# YOUR INSTRUCTIONS
Where does the word "computer" occur in the entries below? Copy every line that has it.

# DATASET EXTRACT
-- -- --
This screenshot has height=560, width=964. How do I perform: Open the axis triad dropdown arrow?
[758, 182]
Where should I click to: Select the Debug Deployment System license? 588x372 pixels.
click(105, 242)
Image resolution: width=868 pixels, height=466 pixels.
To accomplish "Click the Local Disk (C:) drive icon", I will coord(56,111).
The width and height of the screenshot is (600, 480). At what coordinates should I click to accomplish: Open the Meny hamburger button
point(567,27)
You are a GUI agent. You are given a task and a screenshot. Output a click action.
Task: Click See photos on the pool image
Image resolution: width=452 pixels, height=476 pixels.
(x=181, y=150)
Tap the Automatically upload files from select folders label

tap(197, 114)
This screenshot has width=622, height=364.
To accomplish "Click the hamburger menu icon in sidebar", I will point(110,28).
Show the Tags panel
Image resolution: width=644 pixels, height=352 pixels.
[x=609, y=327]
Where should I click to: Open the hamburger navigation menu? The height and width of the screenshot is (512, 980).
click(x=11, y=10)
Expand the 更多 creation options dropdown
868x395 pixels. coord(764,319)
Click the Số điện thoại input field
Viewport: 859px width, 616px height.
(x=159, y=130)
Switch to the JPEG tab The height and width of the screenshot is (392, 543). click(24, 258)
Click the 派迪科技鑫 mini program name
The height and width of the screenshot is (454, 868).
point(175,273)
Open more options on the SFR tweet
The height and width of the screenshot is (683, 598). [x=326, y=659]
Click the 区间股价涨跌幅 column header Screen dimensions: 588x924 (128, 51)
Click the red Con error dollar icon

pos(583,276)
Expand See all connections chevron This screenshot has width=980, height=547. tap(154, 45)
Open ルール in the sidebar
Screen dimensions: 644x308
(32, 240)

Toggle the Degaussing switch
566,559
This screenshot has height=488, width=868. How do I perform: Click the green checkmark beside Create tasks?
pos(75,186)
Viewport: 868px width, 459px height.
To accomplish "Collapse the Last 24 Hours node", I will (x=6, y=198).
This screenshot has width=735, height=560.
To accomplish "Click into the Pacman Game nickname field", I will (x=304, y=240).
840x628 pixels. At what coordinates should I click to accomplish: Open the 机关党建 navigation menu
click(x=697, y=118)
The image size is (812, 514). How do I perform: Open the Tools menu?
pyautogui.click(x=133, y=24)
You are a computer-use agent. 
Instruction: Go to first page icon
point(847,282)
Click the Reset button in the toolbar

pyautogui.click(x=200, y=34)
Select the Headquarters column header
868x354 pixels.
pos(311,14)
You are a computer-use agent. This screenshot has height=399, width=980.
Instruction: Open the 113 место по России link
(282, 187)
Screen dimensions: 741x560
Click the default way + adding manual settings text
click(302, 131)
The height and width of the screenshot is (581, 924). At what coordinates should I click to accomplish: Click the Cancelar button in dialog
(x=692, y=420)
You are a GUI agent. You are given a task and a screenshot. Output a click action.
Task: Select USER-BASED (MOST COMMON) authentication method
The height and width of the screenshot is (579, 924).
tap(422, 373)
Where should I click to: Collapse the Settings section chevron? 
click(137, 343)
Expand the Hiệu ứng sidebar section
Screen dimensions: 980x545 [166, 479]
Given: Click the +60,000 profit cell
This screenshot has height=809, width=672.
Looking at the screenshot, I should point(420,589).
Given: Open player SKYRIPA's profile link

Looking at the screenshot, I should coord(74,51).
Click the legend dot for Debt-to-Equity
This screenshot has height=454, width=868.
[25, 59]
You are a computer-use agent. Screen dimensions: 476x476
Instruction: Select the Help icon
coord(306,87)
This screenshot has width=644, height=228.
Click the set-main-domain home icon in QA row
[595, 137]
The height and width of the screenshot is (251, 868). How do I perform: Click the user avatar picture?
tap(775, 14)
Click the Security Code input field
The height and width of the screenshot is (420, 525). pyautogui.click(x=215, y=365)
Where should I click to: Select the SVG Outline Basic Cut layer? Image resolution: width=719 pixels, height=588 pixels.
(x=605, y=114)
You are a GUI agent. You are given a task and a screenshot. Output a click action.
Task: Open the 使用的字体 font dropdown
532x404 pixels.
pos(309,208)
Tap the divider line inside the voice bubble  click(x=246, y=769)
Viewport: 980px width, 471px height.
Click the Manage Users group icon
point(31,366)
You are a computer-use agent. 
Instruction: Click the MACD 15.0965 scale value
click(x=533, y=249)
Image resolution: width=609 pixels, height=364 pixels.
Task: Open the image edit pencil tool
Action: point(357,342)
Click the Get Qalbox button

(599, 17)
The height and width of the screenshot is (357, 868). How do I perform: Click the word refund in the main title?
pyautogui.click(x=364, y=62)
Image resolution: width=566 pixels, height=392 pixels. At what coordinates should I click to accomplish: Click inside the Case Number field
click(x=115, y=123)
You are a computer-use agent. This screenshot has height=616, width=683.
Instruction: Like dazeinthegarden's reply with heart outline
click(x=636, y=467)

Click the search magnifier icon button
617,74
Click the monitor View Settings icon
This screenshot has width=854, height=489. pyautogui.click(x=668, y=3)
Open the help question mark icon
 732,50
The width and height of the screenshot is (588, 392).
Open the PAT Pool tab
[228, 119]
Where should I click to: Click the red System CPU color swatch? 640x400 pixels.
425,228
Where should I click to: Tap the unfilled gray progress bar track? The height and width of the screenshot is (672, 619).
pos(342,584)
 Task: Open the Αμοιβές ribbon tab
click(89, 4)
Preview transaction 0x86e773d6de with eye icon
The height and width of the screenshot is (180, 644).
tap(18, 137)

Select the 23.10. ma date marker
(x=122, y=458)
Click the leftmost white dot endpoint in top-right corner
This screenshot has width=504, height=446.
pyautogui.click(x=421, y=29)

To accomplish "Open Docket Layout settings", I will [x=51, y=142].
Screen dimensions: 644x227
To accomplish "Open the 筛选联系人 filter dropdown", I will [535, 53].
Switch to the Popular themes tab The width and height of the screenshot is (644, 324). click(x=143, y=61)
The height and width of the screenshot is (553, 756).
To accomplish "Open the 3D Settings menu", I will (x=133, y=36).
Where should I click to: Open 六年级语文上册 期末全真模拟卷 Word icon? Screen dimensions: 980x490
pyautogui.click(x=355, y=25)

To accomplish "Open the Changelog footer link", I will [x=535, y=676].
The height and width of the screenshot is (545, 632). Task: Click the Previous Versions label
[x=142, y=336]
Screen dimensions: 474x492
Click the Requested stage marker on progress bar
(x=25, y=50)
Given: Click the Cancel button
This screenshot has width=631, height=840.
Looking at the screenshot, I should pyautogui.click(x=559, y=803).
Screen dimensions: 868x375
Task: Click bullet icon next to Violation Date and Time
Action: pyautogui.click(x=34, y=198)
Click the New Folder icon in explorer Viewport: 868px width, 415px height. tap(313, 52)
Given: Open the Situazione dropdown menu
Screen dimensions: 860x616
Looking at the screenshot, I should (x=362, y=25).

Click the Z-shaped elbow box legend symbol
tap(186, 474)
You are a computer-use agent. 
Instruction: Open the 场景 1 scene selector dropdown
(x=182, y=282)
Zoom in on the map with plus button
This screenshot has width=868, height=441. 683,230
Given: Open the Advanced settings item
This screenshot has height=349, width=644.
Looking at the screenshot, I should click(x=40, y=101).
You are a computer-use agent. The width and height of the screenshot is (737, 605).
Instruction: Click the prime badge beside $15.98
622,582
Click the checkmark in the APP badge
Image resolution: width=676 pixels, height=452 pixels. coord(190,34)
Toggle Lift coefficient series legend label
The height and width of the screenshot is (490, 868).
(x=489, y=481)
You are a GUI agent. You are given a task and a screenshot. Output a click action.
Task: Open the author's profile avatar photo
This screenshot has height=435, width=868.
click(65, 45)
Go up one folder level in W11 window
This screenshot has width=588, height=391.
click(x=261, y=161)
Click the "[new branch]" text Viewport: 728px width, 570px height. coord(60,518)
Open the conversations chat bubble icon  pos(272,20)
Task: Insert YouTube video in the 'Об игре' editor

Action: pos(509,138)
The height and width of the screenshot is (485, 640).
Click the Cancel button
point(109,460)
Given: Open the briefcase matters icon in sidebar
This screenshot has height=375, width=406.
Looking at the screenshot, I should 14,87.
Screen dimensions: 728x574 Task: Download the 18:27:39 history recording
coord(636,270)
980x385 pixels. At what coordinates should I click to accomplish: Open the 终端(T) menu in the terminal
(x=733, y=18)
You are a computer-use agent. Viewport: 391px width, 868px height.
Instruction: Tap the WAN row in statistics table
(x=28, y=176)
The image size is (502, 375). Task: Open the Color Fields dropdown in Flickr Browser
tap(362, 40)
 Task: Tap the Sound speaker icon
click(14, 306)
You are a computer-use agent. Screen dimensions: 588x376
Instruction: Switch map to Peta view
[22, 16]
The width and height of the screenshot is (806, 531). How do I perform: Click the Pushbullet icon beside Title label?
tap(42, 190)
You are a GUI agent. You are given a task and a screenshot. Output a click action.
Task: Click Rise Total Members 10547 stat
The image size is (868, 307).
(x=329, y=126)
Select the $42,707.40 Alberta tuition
-- -- --
# ANSWER TO THIS TASK
You are a computer-use agent. 
You are a computer-use agent. This screenshot has height=399, width=980.
You are a computer-use agent. Screen dimensions: 476x476
You are a computer-use agent. 
You are a computer-use agent. This screenshot has height=616, width=683.
You are a computer-use agent. 
You are a computer-use agent. The width and height of the screenshot is (737, 605).
You are a computer-use agent. Viewport: 391px width, 868px height.
You are a computer-use agent. Screen dimensions: 588x376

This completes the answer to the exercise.